As NhET, we have the pleasure to have Mauro Agate as our guest and interviewee today. We discuss about submarine canyons and related geo-hazards. Further details will be available at: http://www.sciencedirect.com/science/article/pii/S0967064513002488  for a scientific-oriented audience;

or https://www.youtube.com/channel/UCwWErQNoZYpJhhkxPa82x5g for a broader audience.

 

Dr. Mauro Agate is a marine geologist and a stratigrapher working at Earth and Marine Sciences Department of Palermo University (Italy) where he teaches Marine Geology and Sedimentology. He has taken part in more than 25 oceanographic cruises in the central Mediterranean Sea. He focuses on: i) effects of sea level change on sedimentary dynamics of shelf-to-slope systems; ii) geomorphological and geological mapping of seafloor; iii) origin and evolution of submarine canyon systems; iv) tectono-sedimentary evolution of continental margins.

He has contributed to several research projects: VECTOR (Vulnerability of Italian marine coasts and ecosystems to climatic change); CARG (Geological mapping); MAGIC (Marine geohazards along the Italian coasts); EMODNet (European marine observation and data network).

 

 

Interview:

1) Which is the main topic of the research we are going to discuss today?

I will focus on submarine canyons as they are one of the most widespread morphologies shaping the ocean floor. These erosional features may extend seawards across continental margins for hundreds of kilometres (> 400 km) and occasionally have canyon wall heights of up to 5 km, from canyon floor to canyon rim. Submarine canyons play a key role in the framework of oceanographic and sedimentary processes, acting as conduits for the transfer of sediment from mainland to the deep sea, and controlling meso-scale oceanographic circulation as well as controlling the functioning of specific benthic habitats.

2) How do submarine canyons originate?

For years, the origins of submarine canyons have been the subject of debate among investigators, and various ideas have been proposed. As already suggested by Shepard in a famous paper dated 1981, multiple causes may contribute to the origin of a canyon. Canyons are fundamentally erosive features, yet some of them show a very complex evolution characterized by alternating erosive and depositional stages.

§ §

The problem -
Please carry the interview on submarine canyons further, picking up right after its last sentence.

Provided material -
§ §

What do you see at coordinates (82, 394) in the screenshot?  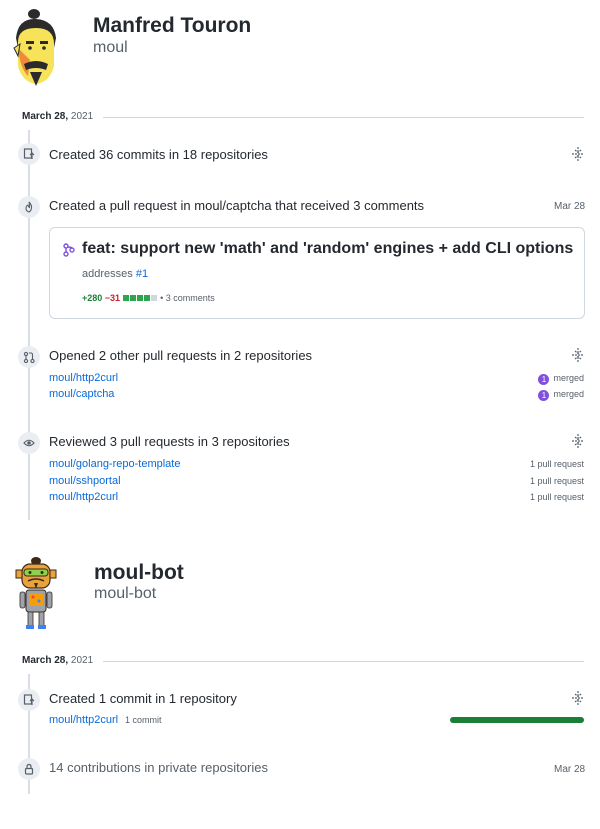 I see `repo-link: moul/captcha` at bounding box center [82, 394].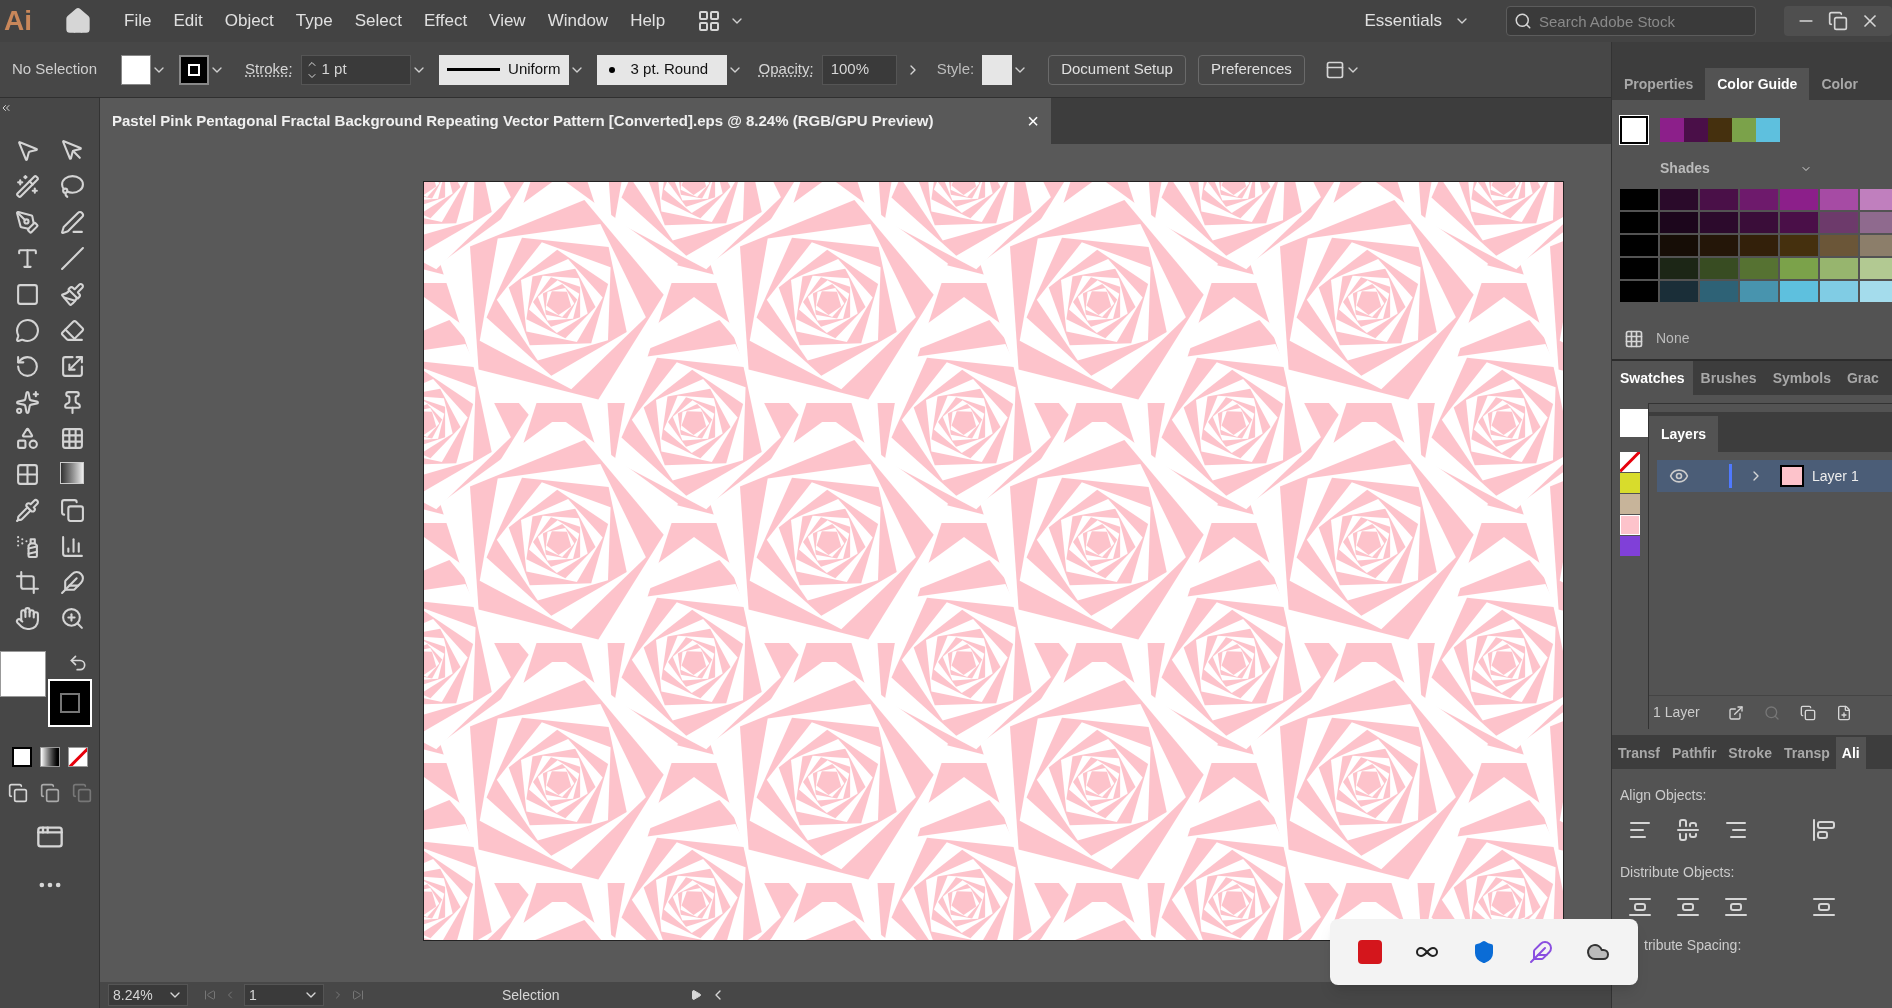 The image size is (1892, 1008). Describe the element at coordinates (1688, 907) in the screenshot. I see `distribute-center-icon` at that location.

§ §

Result of the exercise -
It is important to separate two main types of submarine canyons, because the origin, evolution and quality of related ecosystems are very different: a) shelf-indenting, sediment fed canyons and b) slope-confined, retrograding canyons. Marine geological and geophysical research documented as slope-confined canyons can retrogressively develop up to the shelf edge, and recent studies, also based on numerical modelling, suggested that these canyons formerly originated from downslope-eroding sediment flows. Some shelf-indenting canyons may cross the continental shelf in its entirety and link to current fluvial networks. Submarine canyons display many similarities with exposed river systems, but also relevant differences.

3) Why it is important to understand submarine canyon origins and evolution?

The unravelling of submarine canyon dynamics has been driven by the need to plan safe routes along which to place cables and pipelines across the seafloor. Often, at the down-slope end of the canyon, sedimentary submarine fans may occur. These represent modern analogues for ancient deposits of economic significance (hydrocarbon source-rock and reservoir). Moreover, oceanographic implication of canyon activity, by mixing of shallow water with upwelling of deep water can also enhance local primary productivity: consequently, commercially relevant fisheries are commonly located at the heads of submarine canyons.

Further on, among deep ocean geomorphic features, the heads of some shelf-incising submarine canyons have been identified as supporting ecosystems (e.g. cold-water coral communities). These are especially vulnerable to human activities, mostly as consequence of water acidification caused by anthropogenic climate change and bottom trawl fisheries. In particular, the trawling practise could have an enormous impact on canyon dynamics by altering deep-sea sediment transport pathways and ecosystems.

Ultimately, a more complete understanding of the canyon activity may help us in preventing some natural and anthropogenic hazards.

4) What types of hazards are related to the underwater canyons?

Two main types of hazards are associated with the presence of submarine canyons and their related processes: landslides and dispersion of pollutants.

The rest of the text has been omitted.